Biopump has demonstrated clinically meaningful protein production and excellent safety in early-stage clinical
studies. Proof-of-concept was accomplished with TARGTEPO (formerly known as EPODURE), MDGN's
erythropoietin-producing Biopump, with a first-generation viral vector in patients with anemia from CKD. In early
June the company announced the enrollment of their new phase 1/2 TARGTEPO trial (MDGN-201) in patients
with CKD and ESRD, designed to test its second generation viral vector and implantation protocol. In preclinical models, which have been highly predictive of clinical results, Biopumps with the second generation viral
vector showed significantly greater protein production and longer duration in comparison to the first generation
product.
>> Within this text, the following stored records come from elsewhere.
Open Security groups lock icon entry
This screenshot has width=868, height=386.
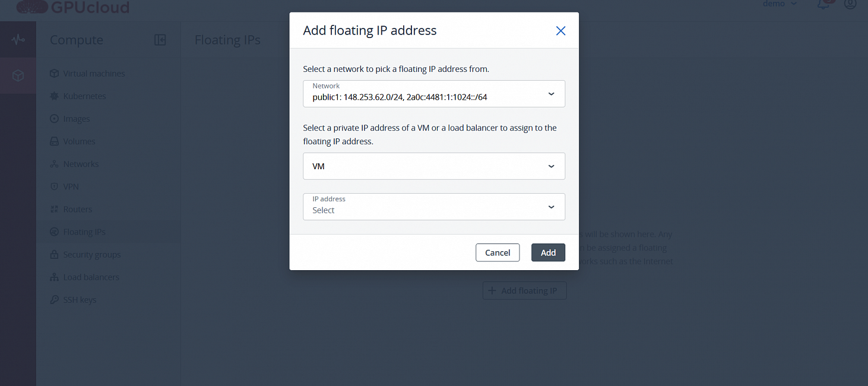tap(53, 254)
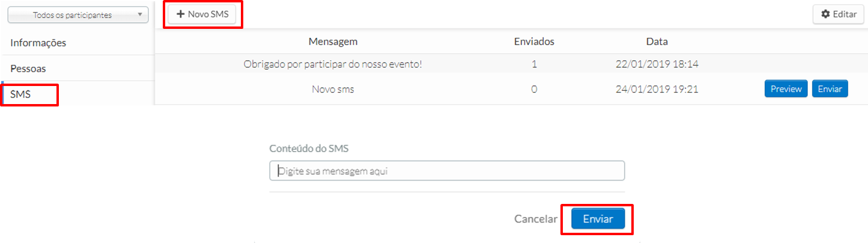Click Cancelar in the SMS form
The height and width of the screenshot is (243, 868).
(x=536, y=219)
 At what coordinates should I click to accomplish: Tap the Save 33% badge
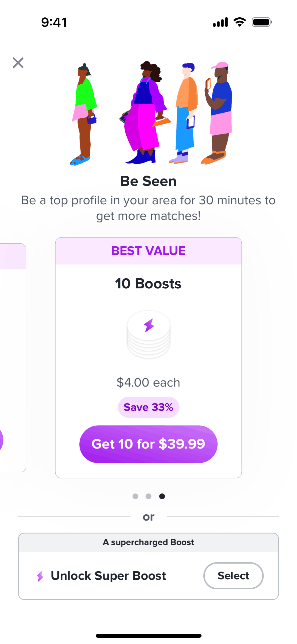click(x=149, y=407)
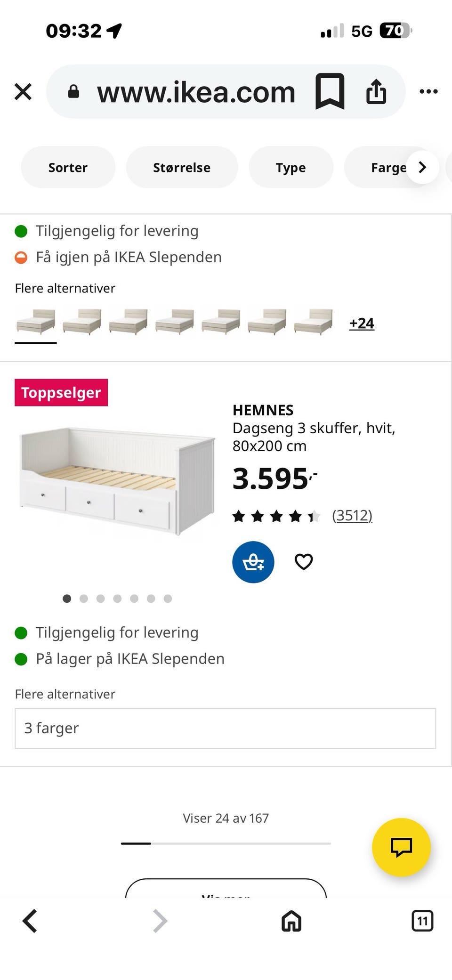
Task: Open the three-dot browser menu
Action: pyautogui.click(x=428, y=91)
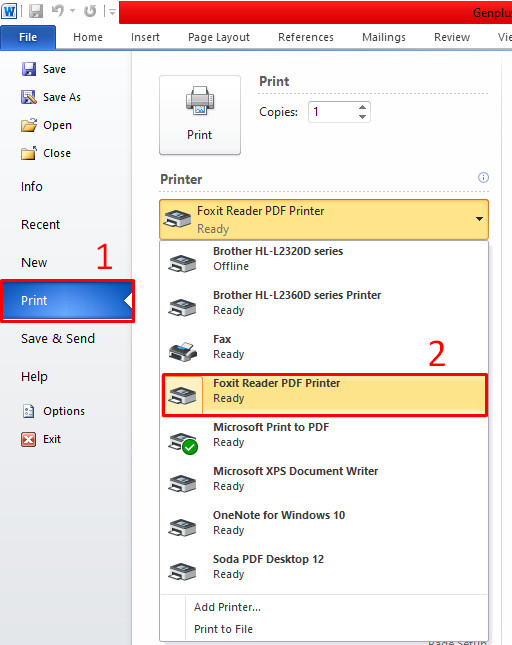Open the Mailings ribbon tab

[384, 37]
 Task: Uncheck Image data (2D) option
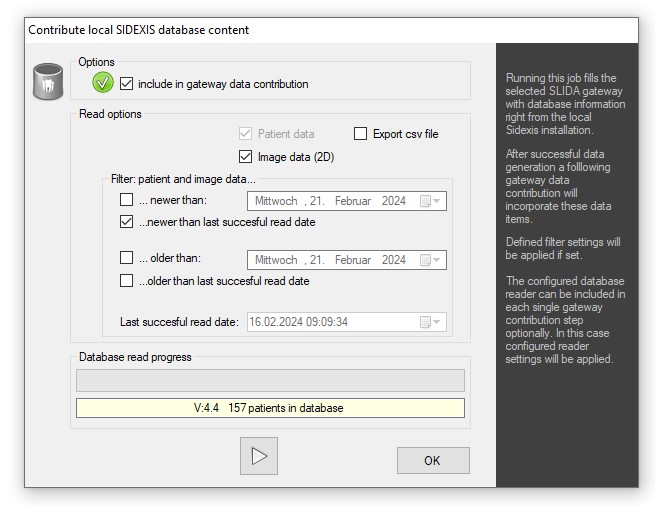pyautogui.click(x=246, y=156)
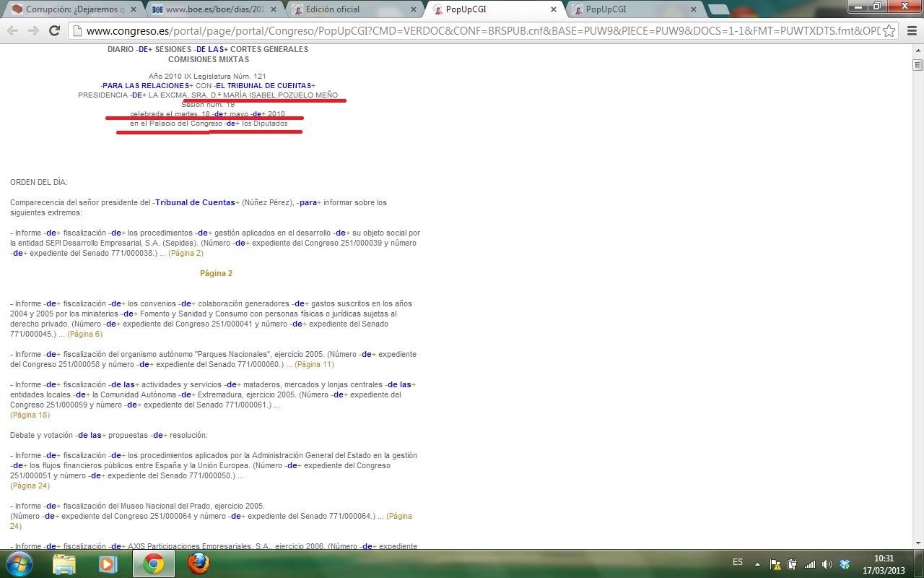The width and height of the screenshot is (924, 578).
Task: Click the browser forward arrow
Action: 33,30
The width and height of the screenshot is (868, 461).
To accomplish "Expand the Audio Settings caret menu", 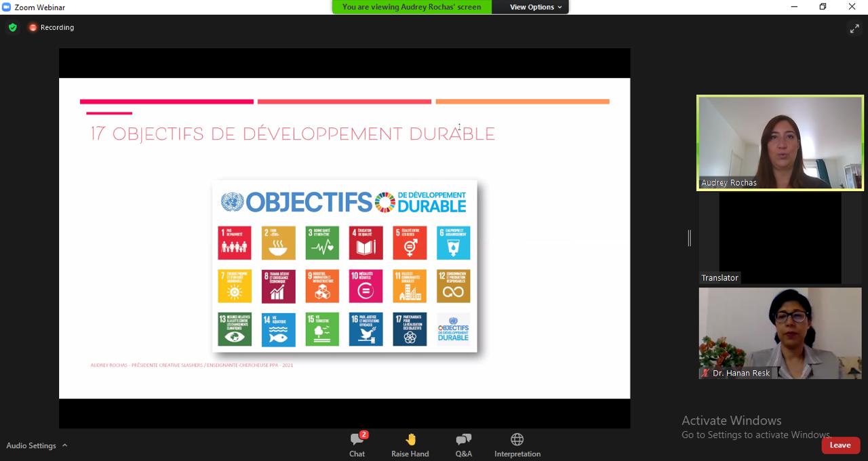I will pos(65,445).

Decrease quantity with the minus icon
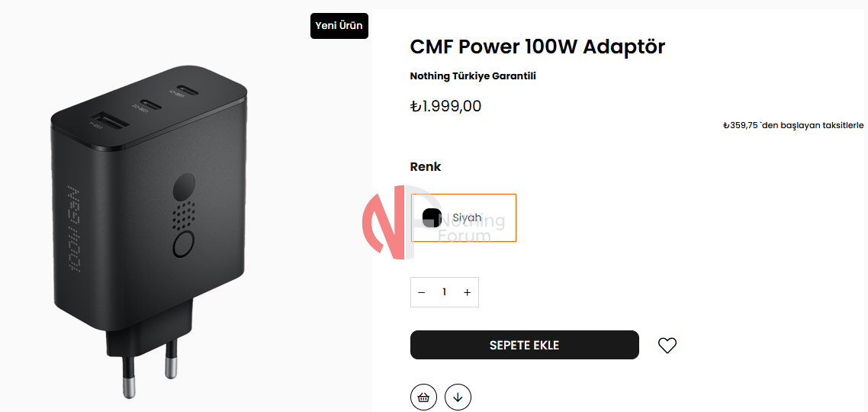click(x=421, y=292)
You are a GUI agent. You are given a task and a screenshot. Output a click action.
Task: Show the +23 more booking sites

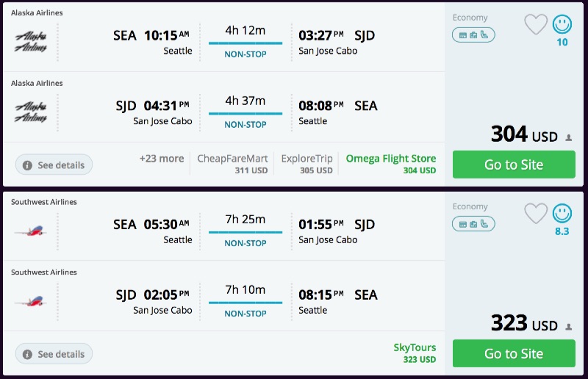[x=162, y=159]
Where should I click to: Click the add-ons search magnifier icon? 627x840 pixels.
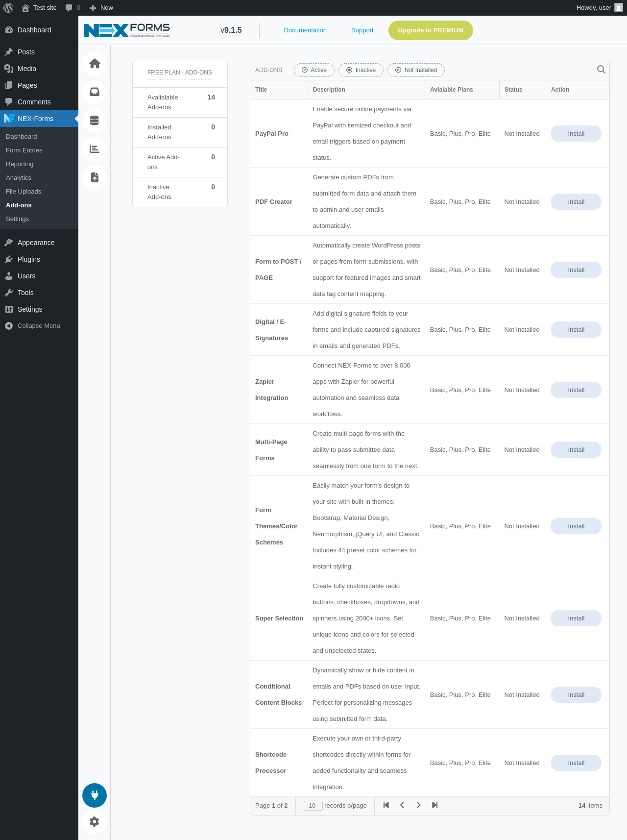(601, 70)
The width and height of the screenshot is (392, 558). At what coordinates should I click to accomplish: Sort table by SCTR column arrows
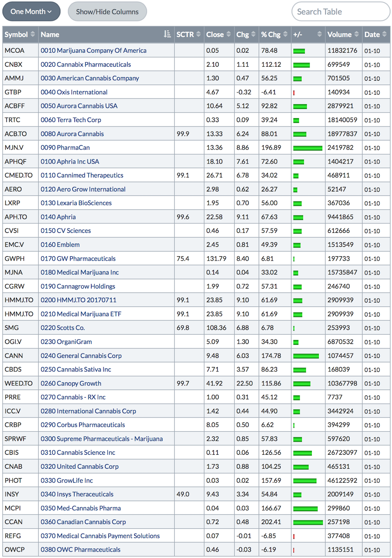coord(199,34)
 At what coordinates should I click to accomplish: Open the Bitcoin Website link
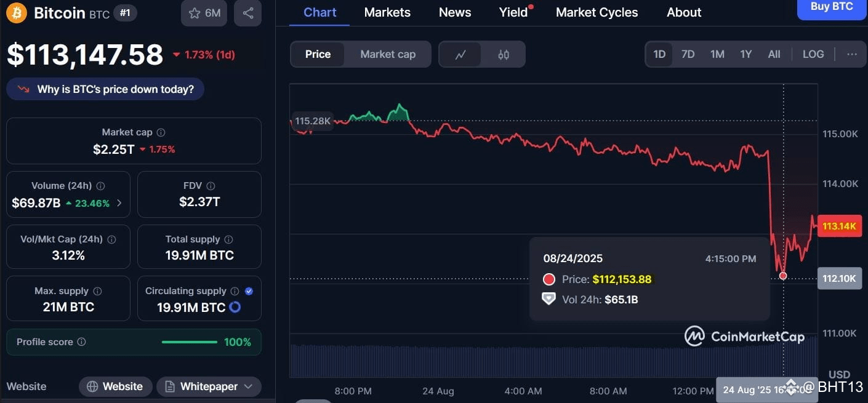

Preliminary data from MDGN-201 was announced in mid-October and looks to be highly encouraging we discuss the data later.
Phase I/II Dose-Escalation Study
Proof-of-concept was demonstrated in the initial phase I/II study using EPODURE for the treatment of anemia in
pre-dialysis patients with chronic kidney disease (CKD). The study, which began in 2008, was conducted at two
sites in Israel, Hadassah Medical Center and Tel Aviv Sourasky Medical Center. The open label, dose
escalation study contained three TARGTEPO dosage groups; EPO of 20, 40 and 60 IU/kg/day - these dosage
were chosen to closely correspond to FDA's recommend dosing range of EPO from 50 to 150 IU/kg three times
per week (~ 20 - 65 IU/kg/day). This was primarily a safety study although key efficacy endpoints were also of
interest, namely hemoglobin response to TARGTEPO and duration of effect.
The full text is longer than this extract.